CONCLUSIONS: Costs associated with ADPKD are significant and the progression of the disease is associated with an increased frequency and intensity of medical resource utilisation. Interventions that can slow the progression of the disease have the potential to lead to substantial reductions in costs for the treatment of ADPKD.

Background

Autosomal dominant polycystic kidney disease (ADPKD) is a dominantly inherited systemic disease characterised by progressive growth of renal cysts. Recent studies in Europe estimate the prevalence at around one in 3000 people [1, 2], equivalent to fewer than 200,000 cases in the European Union. While a rare disease overall, ADPKD is one of the most common hereditary diseases.

Clinical symptoms of renal disease can occur at any age but typically begin in the third or fourth decade of life [3]. Kidney volume growth is due to cyst expansion and precedes functional renal deterioration (as measured by glomerular filtration rate [GFR]) by several decades. Compensatory hyperfiltration in surviving nephrons initially maintains renal function near normal values. Around 50% of patients require renal replacement therapy due to kidney failure, which typically develops in the fourth to sixth decade of life [3]. Conventional treatments are tailored to reduce morbidity due to complications of the disease [4]. However, new treatment options slowing down the progression of the disease have now become available [5]. Transplantation is the treatment of choice for end-stage renal disease (ESRD) in ADPKD [4]. Still only a limited number of patients with ESRD undergo transplantation instead of dialysis as initial renal replacement therapy [6].

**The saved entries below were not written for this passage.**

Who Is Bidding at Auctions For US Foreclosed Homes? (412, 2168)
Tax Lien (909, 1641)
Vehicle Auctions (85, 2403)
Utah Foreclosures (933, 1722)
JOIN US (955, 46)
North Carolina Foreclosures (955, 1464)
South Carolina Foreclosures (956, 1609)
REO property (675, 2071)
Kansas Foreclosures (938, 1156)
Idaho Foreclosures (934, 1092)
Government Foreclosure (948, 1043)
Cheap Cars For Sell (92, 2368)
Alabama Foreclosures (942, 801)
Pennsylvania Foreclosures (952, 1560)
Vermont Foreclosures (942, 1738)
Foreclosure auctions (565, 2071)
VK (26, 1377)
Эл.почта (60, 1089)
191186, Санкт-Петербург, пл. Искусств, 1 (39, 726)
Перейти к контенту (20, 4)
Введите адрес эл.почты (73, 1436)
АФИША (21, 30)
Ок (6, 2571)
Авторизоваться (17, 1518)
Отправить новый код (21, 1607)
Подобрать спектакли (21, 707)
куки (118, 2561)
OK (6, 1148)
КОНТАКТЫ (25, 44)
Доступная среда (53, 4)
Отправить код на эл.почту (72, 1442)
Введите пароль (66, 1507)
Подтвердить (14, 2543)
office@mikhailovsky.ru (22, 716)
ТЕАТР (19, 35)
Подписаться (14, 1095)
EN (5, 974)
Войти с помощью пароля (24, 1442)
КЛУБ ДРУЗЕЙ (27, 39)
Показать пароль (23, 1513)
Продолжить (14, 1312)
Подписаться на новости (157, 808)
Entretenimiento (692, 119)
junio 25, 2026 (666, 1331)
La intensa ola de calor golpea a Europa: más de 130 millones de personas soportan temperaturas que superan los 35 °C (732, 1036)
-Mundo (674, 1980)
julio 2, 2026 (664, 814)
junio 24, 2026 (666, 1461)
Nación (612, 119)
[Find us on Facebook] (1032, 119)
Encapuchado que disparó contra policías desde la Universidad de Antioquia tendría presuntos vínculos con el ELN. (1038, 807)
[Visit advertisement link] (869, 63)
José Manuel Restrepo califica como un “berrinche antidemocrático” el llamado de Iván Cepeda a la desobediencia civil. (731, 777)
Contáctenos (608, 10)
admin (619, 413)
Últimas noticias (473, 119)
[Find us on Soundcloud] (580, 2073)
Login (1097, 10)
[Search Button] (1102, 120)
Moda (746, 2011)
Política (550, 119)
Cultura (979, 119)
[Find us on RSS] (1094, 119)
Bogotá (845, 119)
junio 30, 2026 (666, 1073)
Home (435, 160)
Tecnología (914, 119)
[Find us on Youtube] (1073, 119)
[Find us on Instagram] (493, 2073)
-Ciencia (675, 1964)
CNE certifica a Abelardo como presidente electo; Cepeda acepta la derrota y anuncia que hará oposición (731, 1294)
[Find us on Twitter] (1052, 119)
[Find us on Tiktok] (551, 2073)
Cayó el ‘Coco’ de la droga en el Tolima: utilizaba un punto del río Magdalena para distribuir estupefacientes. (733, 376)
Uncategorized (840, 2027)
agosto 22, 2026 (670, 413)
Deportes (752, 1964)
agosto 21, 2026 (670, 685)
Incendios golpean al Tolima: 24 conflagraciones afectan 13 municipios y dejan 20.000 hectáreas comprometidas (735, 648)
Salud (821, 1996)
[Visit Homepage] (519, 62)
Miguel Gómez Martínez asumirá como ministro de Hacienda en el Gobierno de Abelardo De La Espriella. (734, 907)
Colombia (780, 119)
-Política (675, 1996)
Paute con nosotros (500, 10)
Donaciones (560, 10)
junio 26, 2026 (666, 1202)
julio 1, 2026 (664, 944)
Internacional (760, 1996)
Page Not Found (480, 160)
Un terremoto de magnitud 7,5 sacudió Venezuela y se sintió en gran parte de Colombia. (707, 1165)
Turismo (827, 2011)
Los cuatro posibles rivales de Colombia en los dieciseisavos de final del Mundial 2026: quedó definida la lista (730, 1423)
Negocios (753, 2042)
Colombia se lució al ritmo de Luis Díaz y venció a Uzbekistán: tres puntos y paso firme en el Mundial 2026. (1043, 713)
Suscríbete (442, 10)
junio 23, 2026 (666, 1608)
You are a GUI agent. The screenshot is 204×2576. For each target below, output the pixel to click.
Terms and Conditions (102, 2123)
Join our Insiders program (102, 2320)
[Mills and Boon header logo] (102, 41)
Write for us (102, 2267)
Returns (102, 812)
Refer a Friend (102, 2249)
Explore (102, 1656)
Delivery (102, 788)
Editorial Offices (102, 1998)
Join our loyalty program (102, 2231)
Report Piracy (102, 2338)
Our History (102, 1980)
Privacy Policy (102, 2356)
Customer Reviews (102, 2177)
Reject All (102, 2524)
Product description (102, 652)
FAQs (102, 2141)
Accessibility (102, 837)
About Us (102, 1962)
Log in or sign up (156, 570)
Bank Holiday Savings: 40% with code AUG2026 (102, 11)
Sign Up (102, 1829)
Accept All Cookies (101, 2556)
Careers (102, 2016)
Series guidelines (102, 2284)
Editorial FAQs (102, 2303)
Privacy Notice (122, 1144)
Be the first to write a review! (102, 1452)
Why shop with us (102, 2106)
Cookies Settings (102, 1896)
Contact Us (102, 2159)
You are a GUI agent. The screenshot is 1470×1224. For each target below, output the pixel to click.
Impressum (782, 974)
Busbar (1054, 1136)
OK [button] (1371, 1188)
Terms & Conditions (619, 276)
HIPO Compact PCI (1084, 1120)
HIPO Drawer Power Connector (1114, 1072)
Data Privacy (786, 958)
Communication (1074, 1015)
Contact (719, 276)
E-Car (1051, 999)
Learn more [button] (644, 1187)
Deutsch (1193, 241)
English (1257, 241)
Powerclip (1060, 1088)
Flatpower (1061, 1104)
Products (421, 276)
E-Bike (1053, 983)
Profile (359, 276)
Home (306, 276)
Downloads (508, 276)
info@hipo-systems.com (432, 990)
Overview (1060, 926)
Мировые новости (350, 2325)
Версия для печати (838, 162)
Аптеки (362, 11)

There is sparse information on the economic burden of ADPKD. One study showed an association between direct medical costs and advanced renal dysfunction in patients with polycystic kidney disease who were free of indications of dialysis or transplantation at baseline [7]. A recent study of early-stage ADPKD patients with normal kidney function, found that these patients added a sizable economic burden to the health care system relative to the general population [8]. In a cross-sectional analysis, ADPKD patients, compared to chronic kidney disease (CKD) patients, were found to be younger and generally healthier [9]. However, kidney-related complications and major kidney procedures were more common among ADPKD patients. Further, a retrospective study of medical resource utilisation in ESRD showed that ADPKD patients were younger at dialysis initiation and had lower medical costs compared to control patients with ESRD etiologies other than ADPKD [10].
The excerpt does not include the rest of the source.